Once the tallest building in the world, my building is a odd structure. A 29-story landmark built in 1899, at a time when building construction – like many other things – was not being policed.
In the building's two rooftop cupolas sit dual triplexes, which I had always hoped to purchase after miraculously hitting the Mega Millions jackpot. Of course I'd immediately hand them over to Julian Schnabel so that he might trick them out for me Palazzo Chupi-style.
This fantasy meshed well with the building’s story; erected by a syndicate headed by August Belmont – the financier – who in 1900 headed a group that built New York's first subway and later established the Belmont Race Track on Long Island. It seemed like the coincidence might surmount fate, but alas I never gambled and won, because you can never win enough.
After a few fun years there I decided it was time to take a different sort of gamble, and before I knew it I was off and running on a sudden lark to look at lofts in the Other Borough. That's apparently what they call apartments there.
I did have my boundaries and whatever space I saw had to fit within my groovy share- style budget. My strong aversion to young revelers prone to vomiting a combination of tasteless pizza and copious amounts of stale PBR made Willieville and its environs out of the question.
I focused on a few areas closest to the Beast River – St. Gumbo, The Other Borough Heights, or Cider Hill. It would be comforting to see the familiar skyscrapers reaching heavenly heights any time I glanced out my window. I'll always know Manhattan is close, I thought to myself, just a short walk across the Other Borough Bridge.

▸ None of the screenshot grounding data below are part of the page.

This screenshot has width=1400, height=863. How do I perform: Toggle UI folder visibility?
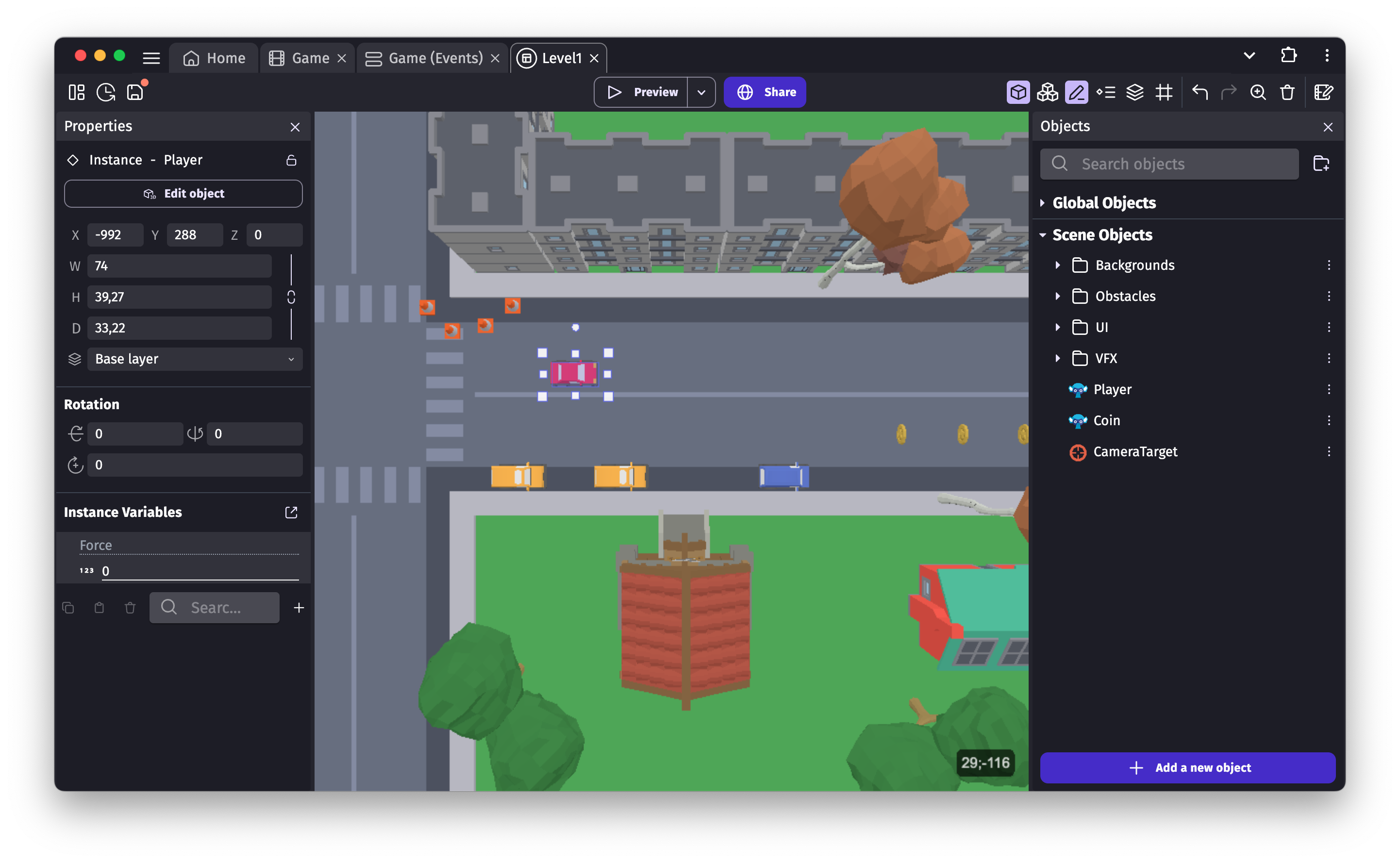1057,326
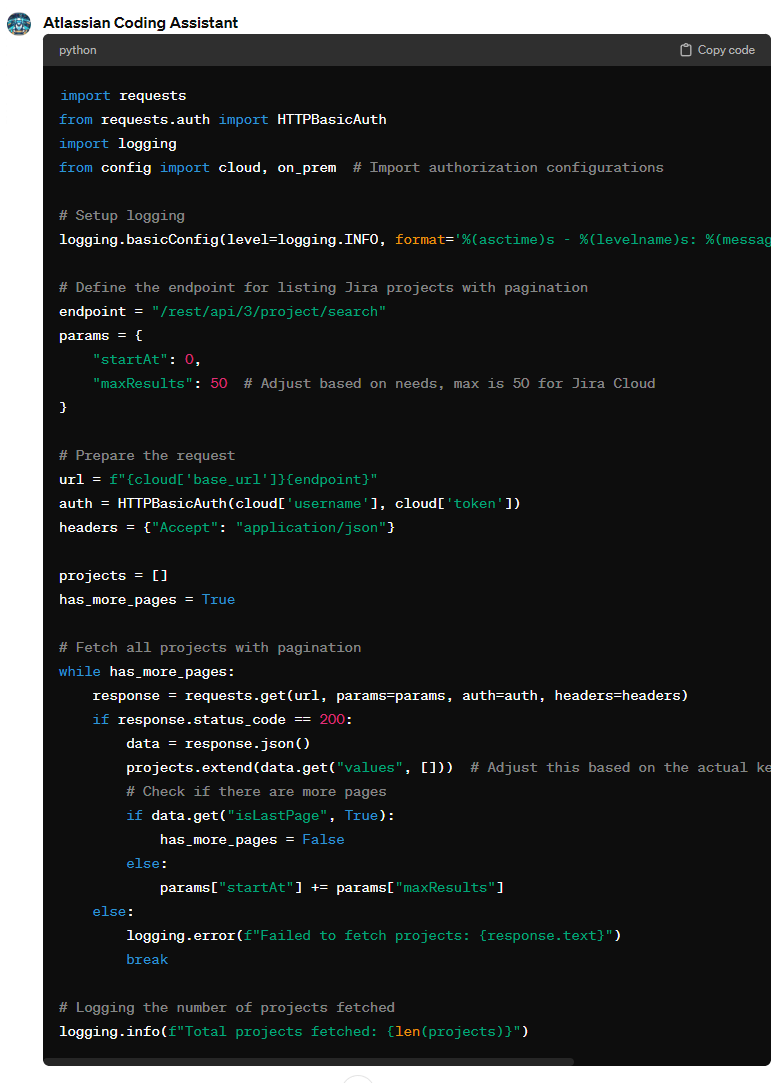
Task: Click the headers Accept application/json line
Action: [227, 528]
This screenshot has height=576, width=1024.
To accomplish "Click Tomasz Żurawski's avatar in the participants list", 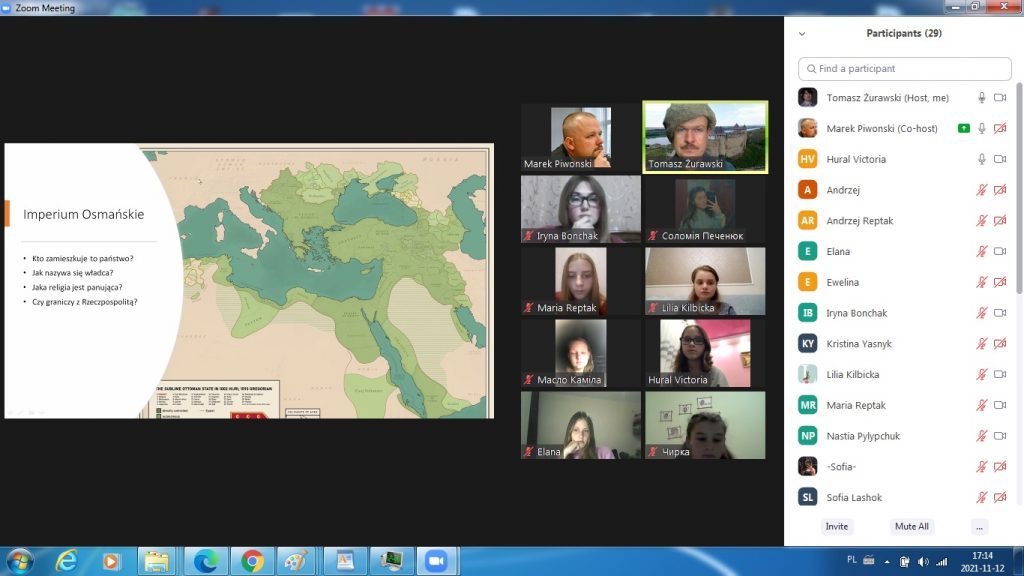I will tap(807, 98).
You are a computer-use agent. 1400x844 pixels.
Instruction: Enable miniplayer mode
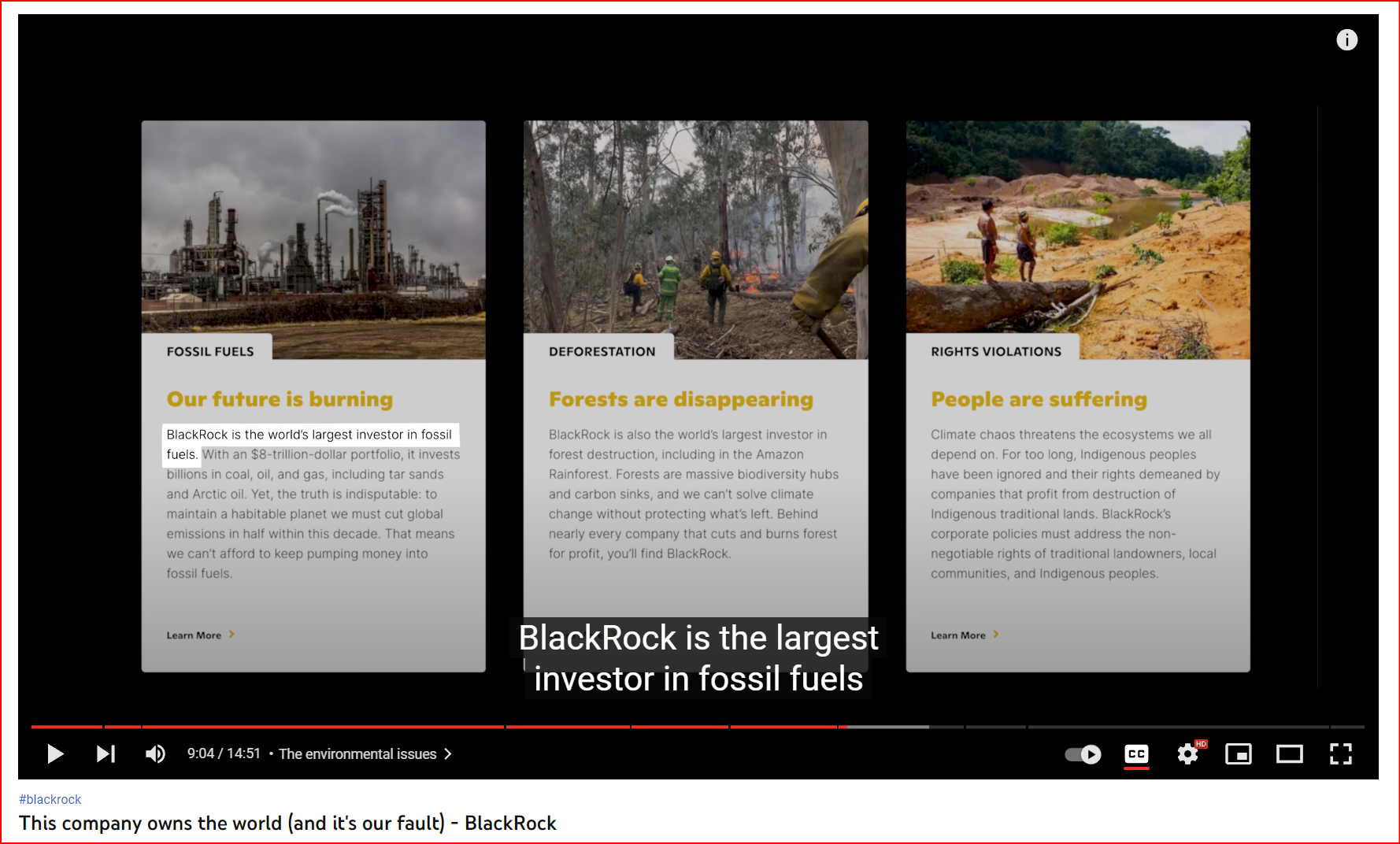[1238, 754]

Besides, there's really no need to go above Canal Street, and luckily my place of employment made this possible. According to Google Maps, a ride on the A train delivered me there quite promptly, and with St. Gumbo being slightly below Canal Street it seemed to be a perfect fit.
Soon, I told various friends in the Other Borough that I was flirting with the idea and immediately each one became an ambassador for their neighborhood.
“But, in Willieville, there is the convenience of the City,” said one friend. I reminded her of my issues with PBR, and revealed my strategy. My friends immediately agreed that they could collectively 'see me' in St. Gumbo. Besides, I already knew two dearly unique and eccentric copines residing there and I'm guaranteed to run into them at the local boites.
They will regale me with tales of St. Gumbo, I imagined, while all around us the old brick walls of industry remind me of a mill town in my native Connecticut, but here in the Other Borough the gods of urbanity dropped two massive bridges above it.
It’s a trau-magical place, I thought. I had fallen in love with its oddities and two fairly large grocery stores on the same block. I became immediately enamored with the story, told to me by one of the neighborhood eccentrics, of the cat lady of St. Gumbo.
She was none other than the first supermodel; Veruschka, the fashion legend whom Vogue once billed as "one of the wonders of the world." The sex goddess – who appeared as herself in Michelangelo Antonioni's 1966 movie Blow Up, in what has been voted the sexiest scene in cinematic history – had at some point taken up feeding four hundred feral cats along the banks of the Beast River up until three years ago, before jetting back to Berlin. I'm told that these days, Berlin is New York's honorary sixth borough.
I was falling in love with the Other Borough, though I never thought it possible. A week before my loft hunting adventure with Kitty Jihad, I had been invited to attend a rally near the Other Borough Bridge by my much loved Sherpa F. The gathering was a protest against a new development on Clock Street – it would be a tragically unattractive structure, ruining St. Gumbo’s pristine views of both bridges.
Now I had a cause. I loved St. Gumbo and all it had to offer, and now I was on a mission to sign the dissenting petition. Soon, I thought, they will try to ruin my views too, and I knew I had to find a way to stop them.